Rosemont–La Petite-Patrie entend protéger ses «shoebox»

Quelque 561 maisons de type «shoebox» ont été recensées dans l'arrondissement de Rosemont–La Petite-Patrie.
Photo: Valérian Mazataud Le Devoir Quelque 561 maisons de type «shoebox» ont été recensées dans l'arrondissement de Rosemont–La Petite-Patrie.

L’arrondissement de Rosemont–La Petite-Patrie compte adopter en décembre un règlement afin de mieux protéger les maisons de type « shoebox ». Les démolitions seront encore possibles pour les immeubles en mauvais état, mais les règles encadrant les rénovations et les agrandissements seront clarifiées.

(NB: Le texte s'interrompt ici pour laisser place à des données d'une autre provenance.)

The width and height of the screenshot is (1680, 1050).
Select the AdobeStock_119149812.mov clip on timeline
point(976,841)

Craignant de voir ces petites maisons ouvrières disparaître progressivement sur son territoire, l’arrondissement avait décrété en mai dernier un moratoire sur leur transformation et leur démolition en attendant l’adoption d’un cadre réglementaire spécifique.

Depuis, un inventaire a été réalisé et 561 maisons shoebox ont été recensées dans Rosemont–La Petite-Patrie. L’exercice visait également à évaluer l’intérêt de leurs caractéristiques architecturales comme le couronnement, le degré d’authenticité de la façade et la qualité de la maçonnerie. L’arrondissement estime que 234 maisons présentent une valeur architecturale intéressante, 258, une valeur moyenne, alors que 69 autres ont un intérêt limité. Ces évaluations ne tiennent cependant pas compte de l’état des maisons ni des éléments intérieurs. « Elles ne sont pas toutes en bon état. Et certaines d’entre elles ont subi beaucoup de modifications », signale la conseillère du Vieux-Rosemont Christine Gosselin.

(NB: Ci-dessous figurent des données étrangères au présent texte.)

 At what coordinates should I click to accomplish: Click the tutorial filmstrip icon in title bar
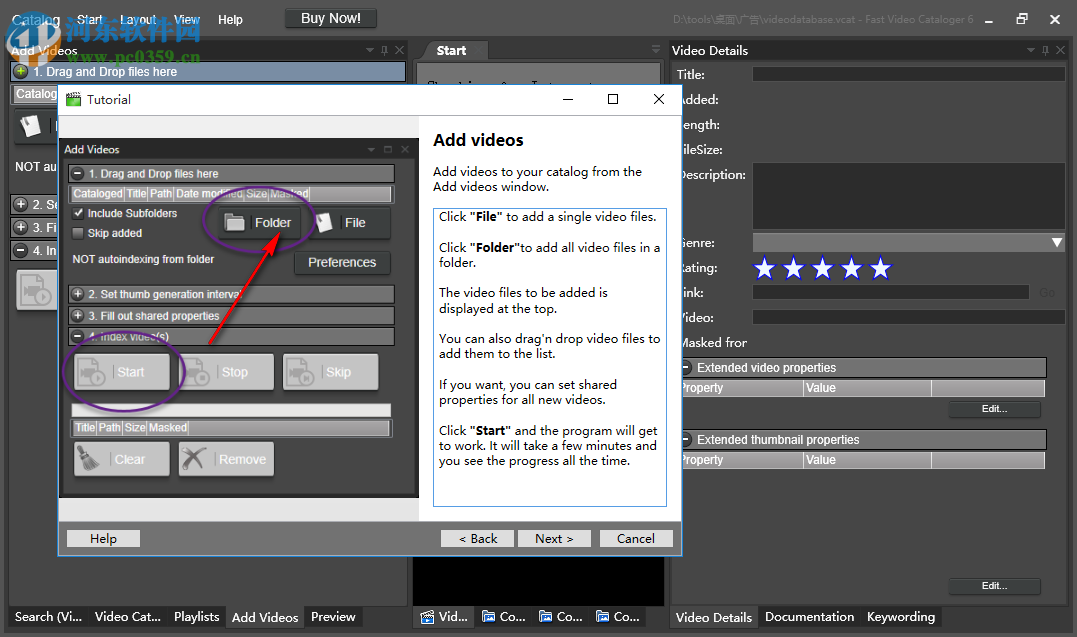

Dans le cas des maisons en mauvais état, les propriétaires auront davantage de liberté et des démolitions pourraient être possibles. Mais pour les autres, les projets de transformation ou d’agrandissement seront encadrés de façon plus serrée. L’idée, explique Mme Gosselin, c’est de protéger les maisons qui ont un intérêt patrimonial tout en autorisant des travaux visant à les rendre plus agréables à habiter, notamment pour les familles.

À titre d’exemple, l’ajout d’un étage sera possible pour l’ensemble des shoebox, mais la hauteur de la maison sera déterminée en fonction des immeubles adjacents et ceux du voisinage. Lorsqu’une maison shoebox est voisine d’une autre maison du même type, le deuxième étage devra être construit avec un retrait d’un mètre. Précisons que les ajouts pourront avoir une facture contemporaine.

« Les maisons shoebox font partie de l’histoire de la transformation de Rosemont. C’est une des caractéristiques de l’arrondissement », croit Christine Gosselin. « Le but est de permettre l’évolution et l’adaptation de ces habitations. Mais on veut aussi apporter un répit au rythme effréné de développement. »

Le projet de règlement, qui doit être déposé au conseil d’arrondissement mardi soir, fera l’objet d’une consultation le 17 octobre prochain avant son adoption en décembre.

Ce nouveau cadre réglementaire pourrait inspirer d’autres arrondissements comme Mercier–Hochelaga-Maisonneuve et Villeray–Saint-Michel–Parc-Extension, où les maisons shoebox sont également présentes.